If you really wanted to be explicit, the fact I’ve gave up on that part might be a disappointment. I’d direct you to the safe_simd crate-in-development, also from Caleb Zulawski. Originally, we planned to somehow unify our efforts eventually, but I guess my change of mind about going the auto-vectorized way put a stop to that. I still think both experiments are worthwhile, so give his crate a glimpse too.

How good is it, really

I’ve tried to write some benchmarks (they are in the repository). Both from the results that are there and from the process of writing them, I reached the conclusion that „it varies“.

In most cases, I’ve found some way to write the code around the vectors that produces result of the same speed as manual vectorization by directly using the intrinsics, sometimes even faster. So on one side, it is possible to really improve the performance of the program by using the library.
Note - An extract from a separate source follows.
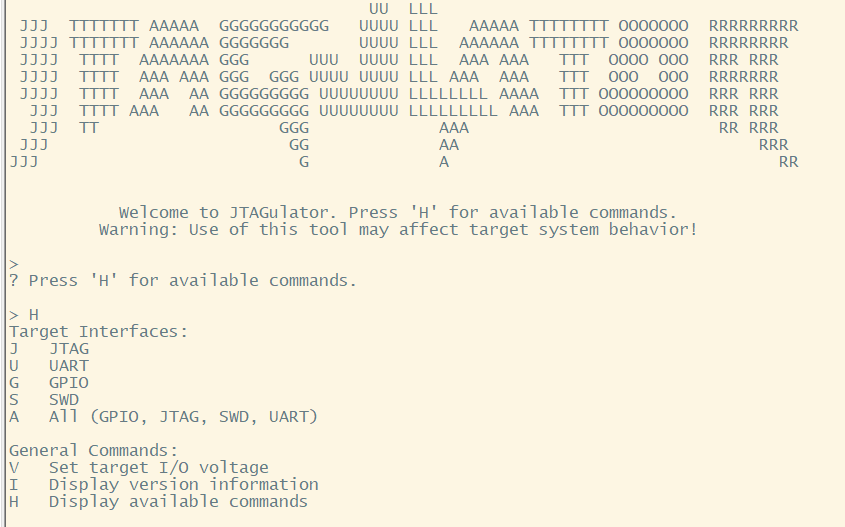This screenshot has width=845, height=527.
Task: Select the GPIO interface label
Action: 68,383
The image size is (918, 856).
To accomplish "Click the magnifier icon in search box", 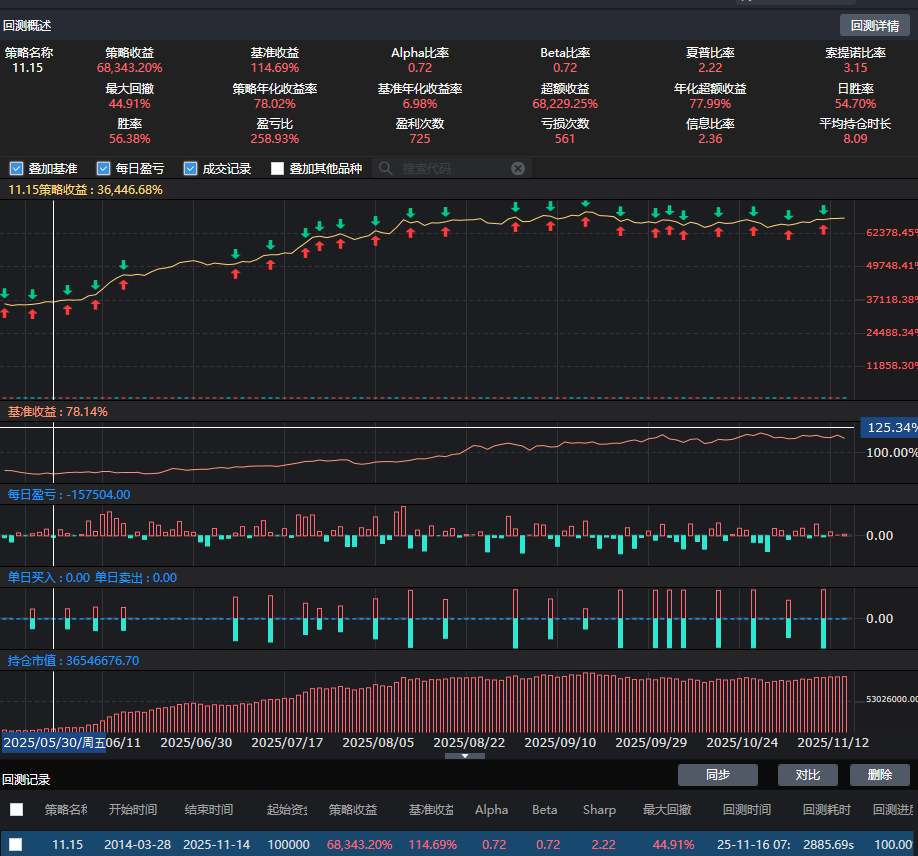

On the other hand, a lot of versions were slower than the best one and sometimes slower than the „naïve“ scalar implementation. There were several reasons for the slowness ‒ sometimes things didn’t get inlined properly, „losing“ the permission to use better vector instructions. Sometimes, on some CPUs (I’m looking at you, AMD Buldozer) using one AVX2 instruction is slower than using two SSE instructions. Sometimes the code got vectorized, but for whatever reason the compiler started to juggle between the registers ‒ the code was full of move instructions, and even though these were vector move instructions, they added overhead. Sometimes it got weirdly half-vectorized ‒ some operations were vectorized and some weren’t.
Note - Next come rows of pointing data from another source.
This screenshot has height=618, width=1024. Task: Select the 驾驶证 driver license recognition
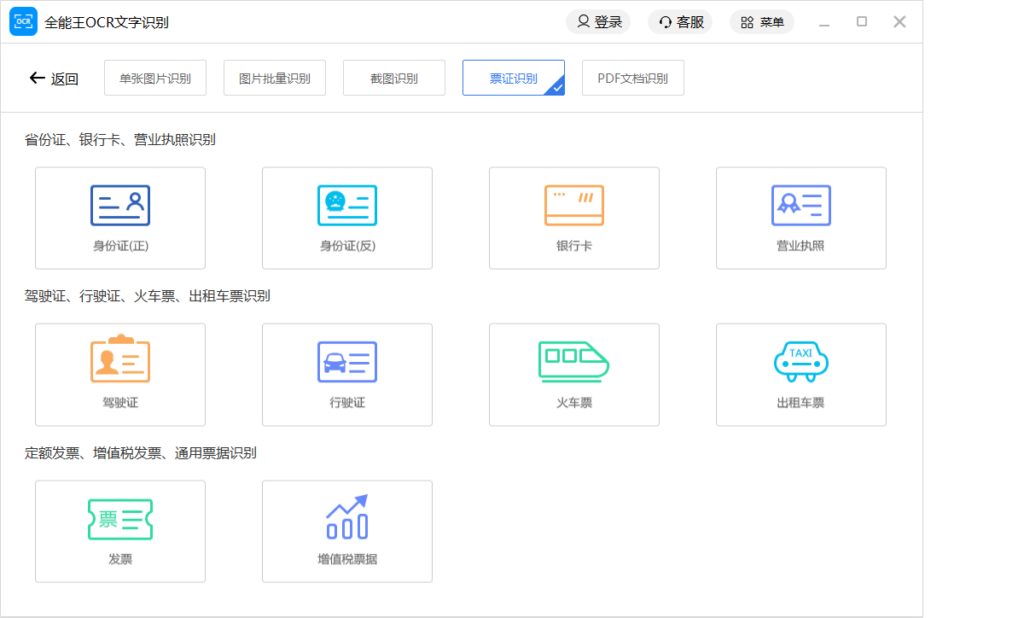120,374
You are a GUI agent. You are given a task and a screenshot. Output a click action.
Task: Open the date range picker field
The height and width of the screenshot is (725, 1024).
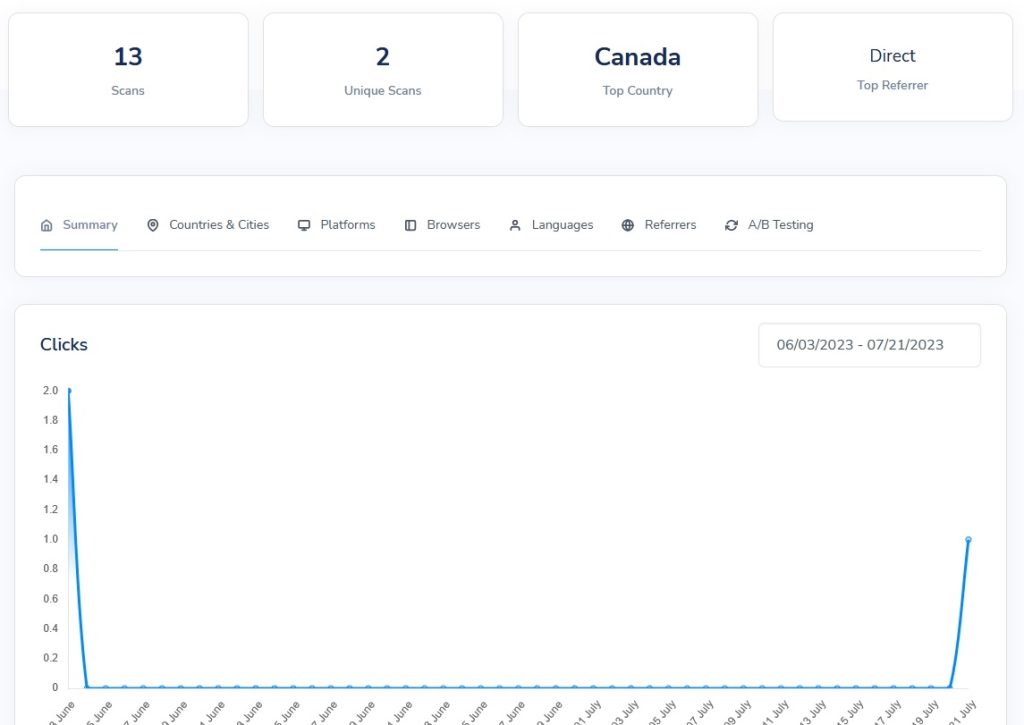(869, 345)
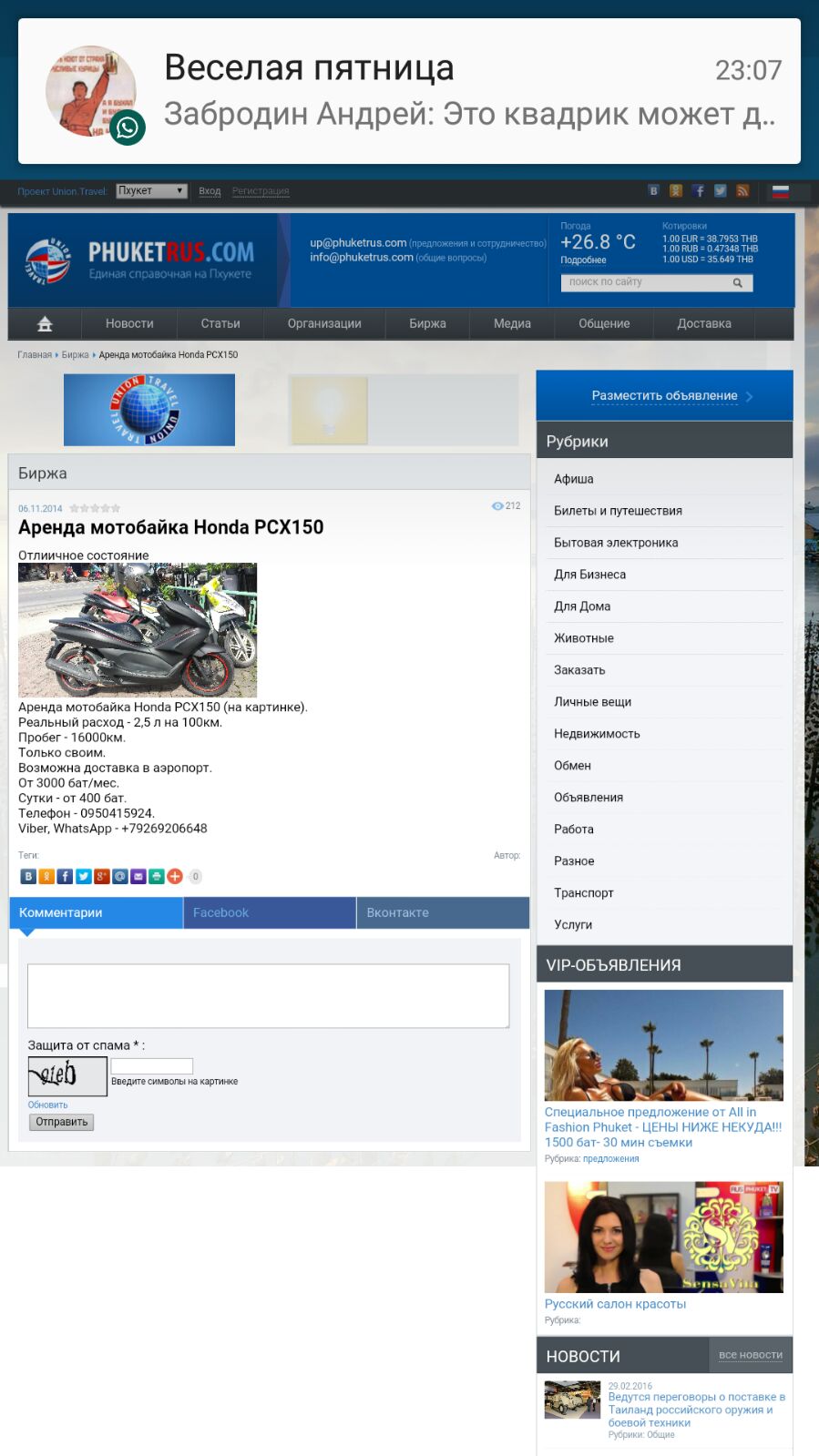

I’ve seen the same code, compiled by the same compiler, be significantly faster than the naïve one on one CPU and slower on another. Smells of arcana a bit.

I don’t know how stable the results are across different compiler versions.

Therefore, when using the library, some experimentation and benchmarking is needed.

However, I have an intuition that some of these problems would still be happening with manual intrinsic use or with explicit vectorization library. I also believe some of these problems can be improved ‒ eg. by having better control over inlining. And maybe someone is able to twist the internals of the vector types a little to produce better results, or to produce them with better odds.

Help wanted

There’s some actual „work“ to do on the code itself ‒ it’s rigged with TODO comments and such. The API surface definitely is not complete. Some of these are listed in the crate documentation.

But these are the things I’ll probably get to over time myself if nobody else does it first (I’ll still appreciate the help, though, and with more people it’d get done sooner). The most valuable thing you can help with is trying it out, reporting what works, what doesn’t ‒ in the form of issues or by submitting more benchmarks. As said above, I don’t really know if this approach is going to be usable in bigger programs and if it would be practically useful, or if it’s only good enough for summing up a big array of numbers.

In other words, I don’t know your use cases, but I’d like to support them if reasonably possible. Or at least find out that this approach is a dead end.

Actually, what I would really like is for packed_simd to become usable on stable Rust so this thing is no longer needed. I’ll be happy to deprecate the thing in favor of packed_simd or something like that eventually.